E' impossibile rivolgersi al movimento anti-guerra in tutto il mondo come fosse monolitico, e difatti ogni paese ha la sua specificita' ed unicita' politica e sociale. Bisogna pero' andare oltre: i popoli della terra devono responsabilizzare i loro governi ed i loro media, identificare coloro che sono direttamente responsabili del sostegno a questa guerra genocida, che viola tutti i principi del diritto internazionale, svergognare i media locali che stanno trasformando il genocidio contro una nazione impoverita in un eccitante film d'azione, adottare strategie di "azione piu' diretta", come il boicottaggio e l'aiuto al popolo iracheno mediante cibo e medicinali. In breve, le campagne anti-guerra di questo periodo dovrebbero focalizzarsi su obiettivi diversi, se davvero vogliamo mettere fine a questo spaventoso, vergognoso segmento della nostra storia. I coraggiosi uomini e donne che a San Francisco hanno dato vita ad una campagna di disobbedienza civile durante il primo giorno di guerra non si facevano alcuna illusione sui benefici di questa guerra.
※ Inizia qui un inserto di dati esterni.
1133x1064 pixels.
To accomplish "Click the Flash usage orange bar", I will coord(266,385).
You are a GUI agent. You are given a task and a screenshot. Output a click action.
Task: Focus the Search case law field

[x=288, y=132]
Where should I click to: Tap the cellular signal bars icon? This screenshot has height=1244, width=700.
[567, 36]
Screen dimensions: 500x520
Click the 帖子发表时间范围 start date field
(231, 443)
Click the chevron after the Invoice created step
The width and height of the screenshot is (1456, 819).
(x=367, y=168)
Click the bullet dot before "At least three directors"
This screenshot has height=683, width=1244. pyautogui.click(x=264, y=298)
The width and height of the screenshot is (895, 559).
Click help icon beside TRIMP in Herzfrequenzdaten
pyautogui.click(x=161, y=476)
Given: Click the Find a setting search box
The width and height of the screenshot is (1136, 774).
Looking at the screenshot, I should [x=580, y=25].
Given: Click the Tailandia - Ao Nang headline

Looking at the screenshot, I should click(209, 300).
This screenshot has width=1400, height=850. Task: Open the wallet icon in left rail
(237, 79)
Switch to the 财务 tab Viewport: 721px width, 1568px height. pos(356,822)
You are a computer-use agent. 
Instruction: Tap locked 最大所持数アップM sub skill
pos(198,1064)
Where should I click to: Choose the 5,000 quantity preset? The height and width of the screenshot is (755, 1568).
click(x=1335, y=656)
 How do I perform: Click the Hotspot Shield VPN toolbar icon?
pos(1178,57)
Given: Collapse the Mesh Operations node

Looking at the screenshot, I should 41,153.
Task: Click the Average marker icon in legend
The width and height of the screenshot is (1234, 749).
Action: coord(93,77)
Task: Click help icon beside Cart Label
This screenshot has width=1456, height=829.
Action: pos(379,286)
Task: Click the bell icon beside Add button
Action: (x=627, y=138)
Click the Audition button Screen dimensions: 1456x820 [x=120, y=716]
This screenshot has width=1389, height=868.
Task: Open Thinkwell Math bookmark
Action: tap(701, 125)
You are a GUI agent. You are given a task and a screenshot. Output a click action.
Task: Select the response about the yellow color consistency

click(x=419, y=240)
Se lo spirito dei movimenti per i diritti civili negli USA e dei movimenti di liberazione nazionale in tutto il mondo, inclusa l'intifada palestinese, non sono motivazioni abbastanza forti per rafforzare le nostre azioni contro la guerra, allora ricordiamo che, secondo un rapporto delle Nazioni Unite, pubblicato dall'ufficio per gli affari umanitari OCHA dell'ONU, il 30% dei bambini iracheni al di sotto dei cinque anni potrebbe morire a causa di questa guerra. Abbiamo gia' permesso che oltre un milione di bambini iracheni al di sotto dei cinque anni morissero e soffrissero a causa delle sanzioni economiche: come potrebbe la nostra coscienza sopportare la morte di altre centinaia di migliaia di bimbi a causa di una guerra ingiusta? Il Pentagono dice che la morte di un soldato americano in guerra e' anche troppo: tre milioni di bambini iracheni hanno invece qualche significato?